It’s hard to believe that it has been twenty years since WWE launched its second weekly show (we’re not counting Sunday Night Heat). Despite the ludicrous name coined by Dwayne “The Rock” Johnson, Smackdown has had more than its fair share of huge moments over the years, especially from an in-ring point of view. IN fact, often while Raw has been positioned as the “sports entertainment” product, Smackdown has ben it’s polar opposite offering a more sports orientated style, and a bigger focus on what actually happens in the squared circle. This is still WWE, so I’m not suggesting there hasn’t been a myriad of bizarre, ridiculous, and even sublimely stupid moments on the blue brand, because there definitely has been. However, Smackdown has delivered so many different things over the years that it is only right that WWE have marked the occasion by releasing a collection of the very best or certainly most memorable matches and moments from the show’s history.
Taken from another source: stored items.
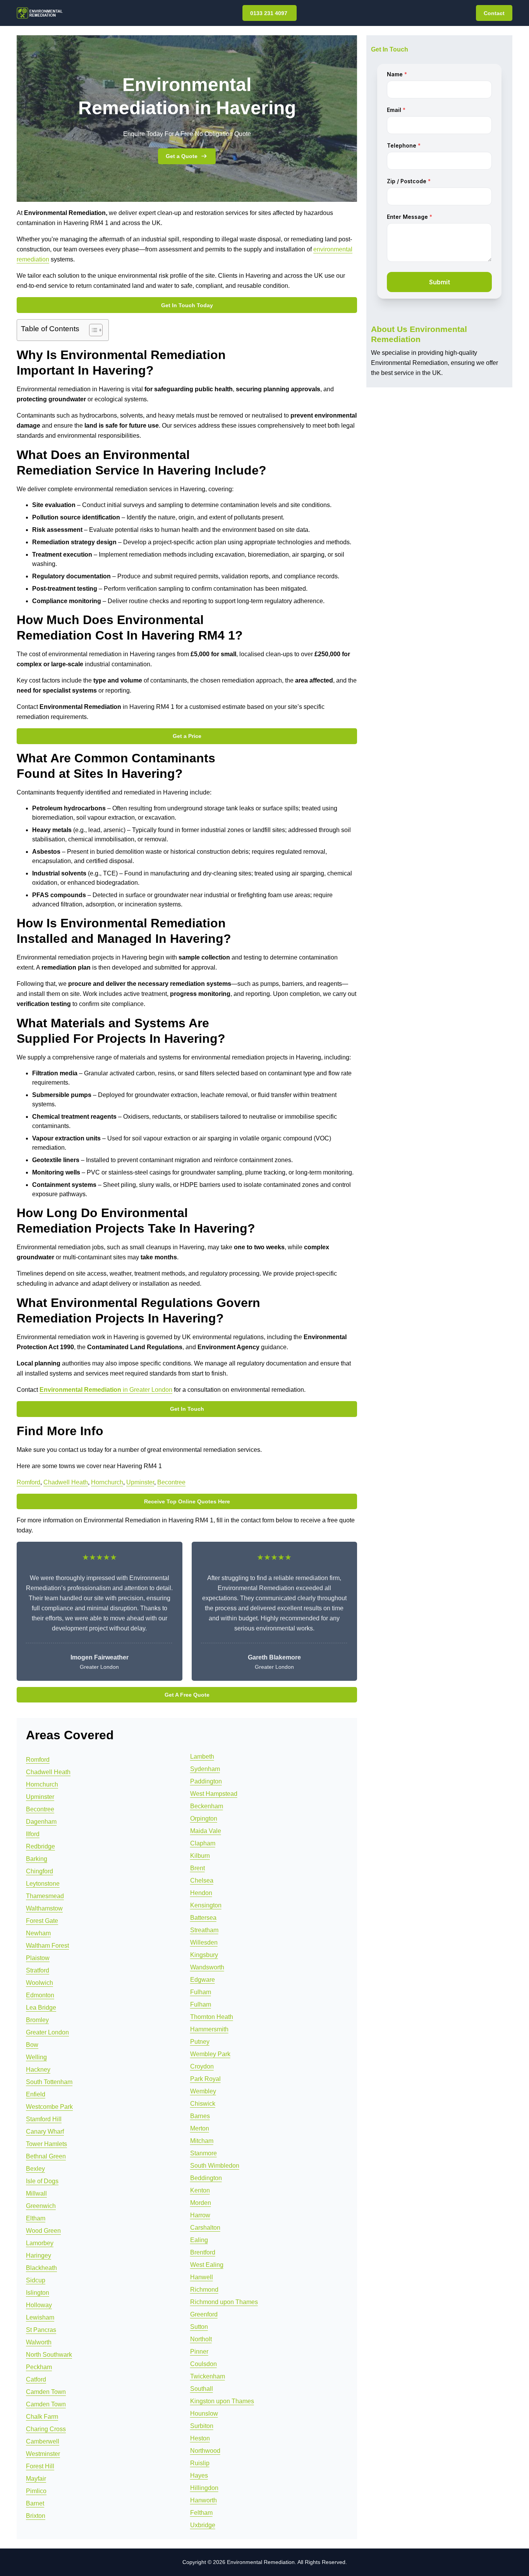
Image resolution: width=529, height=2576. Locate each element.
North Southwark (49, 2354)
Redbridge (40, 1846)
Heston (200, 2438)
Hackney (38, 2069)
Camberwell (42, 2441)
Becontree (171, 1482)
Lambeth (202, 1756)
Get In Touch (187, 1409)
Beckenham (206, 1806)
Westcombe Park (49, 2106)
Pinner (199, 2351)
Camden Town (46, 2392)
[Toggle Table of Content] (92, 330)
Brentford (202, 2252)
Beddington (206, 2178)
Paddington (206, 1781)
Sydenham (205, 1769)
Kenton (200, 2190)
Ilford (33, 1834)
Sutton (199, 2326)
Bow (32, 2044)
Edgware (202, 1979)
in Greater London (106, 1389)
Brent (197, 1868)
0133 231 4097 (269, 13)
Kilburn (200, 1855)
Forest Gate (42, 1920)
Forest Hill (40, 2466)
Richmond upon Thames (224, 2302)
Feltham (201, 2512)
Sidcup (35, 2280)
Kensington (206, 1905)
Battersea (203, 1917)
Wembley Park (210, 2054)
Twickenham (207, 2376)
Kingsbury (204, 1955)
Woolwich (39, 1982)
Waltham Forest (47, 1945)
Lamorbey (39, 2243)
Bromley (37, 2020)
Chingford (39, 1871)
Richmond (204, 2289)
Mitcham (201, 2140)
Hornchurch (107, 1482)
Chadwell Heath (65, 1482)
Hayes (199, 2475)
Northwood (205, 2450)
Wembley (203, 2091)
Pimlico (36, 2491)
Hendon (201, 1893)
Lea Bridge (41, 2007)
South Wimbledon (214, 2165)
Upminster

The first disc of the this set focuses on the chaotic first five to six years of Smackdown’s history, which is a fitting representation of how absolutely chaotic this brand was during those years. This is a very attitude-era heavy collection, with The Rock vs Triple H on the very first show featuring Shawn Michaels as guest referee a particularly memorable bout, and the inclusion of the Crash Holly 24/7 hardcore title defences feel timely given how hard they’ve tried to replicate that concept with the modern-day 24/7 belt. Chris Jericho vs Rhyno has the iconic spot that everyone remembers, before we move into the post-Invasion era. There is a heavy focus on some of the respective rises of Brock Lesnar, John Cena and Eddie Guerrero who all had major roles in the most iconic segments and matches in Smackdown history. Of course this time period also encapsulates the much loved “Smackdown Six”, but naturally a lot of that is glossed over due to the involvement of Chris Benoit. Unfortunately, Benoit was a huge part of Smackdown in its first few years and having to moat him, for obvious reasons, limits what can be included. The historic post-9/11 episode is also covered, which I’m sure was very much expected by anyone watching this release.
Disc two, by contrast covers a much longer period of time, but the moments that have been chosen are farther apart. CM Punk vs Jeff Hardy in steel cage from 2009, Randy Orton vs Christian from 2011, Edge’s retirement, and the first ever non-PPV women’s Money in the Bank Ladder match are all highlights for different reasons, but the tone is less frantic than those early years. I did enjoy that the big unexpected title changes featuring Jinder Mahal, AJ Styles and Daniel Bryan all made the cut as those were genuinely exhilarating snippets from a Smackdown brand that has produced lots of good matches, but not so many stand-out segments or matches over the past few years. It’s more consistent, but it lacks some of the crazy energy of the past.
WWE’s Smackdown 20th Anniversary DVD set is pretty much what you would have come to expect from the company. I could have done with more from The Undertaker’s stellar, if not sometimes bonkers run from 2004 to around 2010, but I appreciate the time constraints a two-disc DVD creates. However, the three-disc 10th anniversary set contained a far greater variety, perhaps unburdened by the wealth of choice cuts available. It’s definitely enjoyable, and nothing on this set feels out of place or as though it has been inserted as filler, but I can’t help but feel the company could have done a bit more. Still, if you want a potted history of Smackdown, you could do far worse.